Nanshan Museum is a museum in Shenzhen, China, officially opened to the public on January 31, 2018. It is located at No. 2093, Nanshan Avenue, Nantou Subdistrict, Nanshan District, Shenzhen, Guangdong Province, and is a regional museum managed by the Culture, Radio, Television, Tourism and Sports Bureau of Nanshan District. It cost a total of 200 million RMB to construct.

Nanshan Museum mainly introduces the history of Nanshan District to Shenzhen citizens and tourists, and is also responsible for local historical and cultural research, including the collection and research of unearthed cultural relics in the Nanshan area.

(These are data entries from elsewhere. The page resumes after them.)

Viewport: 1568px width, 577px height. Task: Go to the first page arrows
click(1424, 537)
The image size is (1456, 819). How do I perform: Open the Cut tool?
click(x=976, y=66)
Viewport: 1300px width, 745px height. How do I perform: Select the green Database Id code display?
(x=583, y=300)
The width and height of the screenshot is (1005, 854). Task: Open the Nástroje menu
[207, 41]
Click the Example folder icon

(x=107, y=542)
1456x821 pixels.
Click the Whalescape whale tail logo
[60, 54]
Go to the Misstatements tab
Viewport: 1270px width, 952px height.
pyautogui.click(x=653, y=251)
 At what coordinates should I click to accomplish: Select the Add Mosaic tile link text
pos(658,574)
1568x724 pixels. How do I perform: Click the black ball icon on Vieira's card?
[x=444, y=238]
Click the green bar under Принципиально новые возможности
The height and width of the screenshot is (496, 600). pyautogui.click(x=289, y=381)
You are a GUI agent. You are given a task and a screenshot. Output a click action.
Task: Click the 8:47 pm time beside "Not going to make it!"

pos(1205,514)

The museum covers an area of about 20,000 square meters, with a building area of about 36,000 square meters.

==History==
Construction began in early 2007 under the name Nanshan Art Expo Museum. The authorities initially planned it as an art exhibition hall and studio focusing on the display and collection of shadow puppetry, comics, and sculptures, with an anticipated completion by the end of 2008. By the end of 2010, the local government decided to rename the still-under-construction Nanshan Art Expo Museum to Nanshan Museum, changing its function to a regional comprehensive museum with an emphasis on local history.

In 2012, the main building structure was completed, and it was originally scheduled to open by the end of 2015. However, due to an undecided interior design plan, construction was halted, causing significant further delays to the opening.

In 2017, the museum was first opened for trial operations as a sub-venue for Shenzhen Design Week. That same year, the museum established its first board of directors, which included Wang Shi, former chairman of Vanke, and Joseph Ting Sun-pao, the first director of the Hong Kong Museum of History.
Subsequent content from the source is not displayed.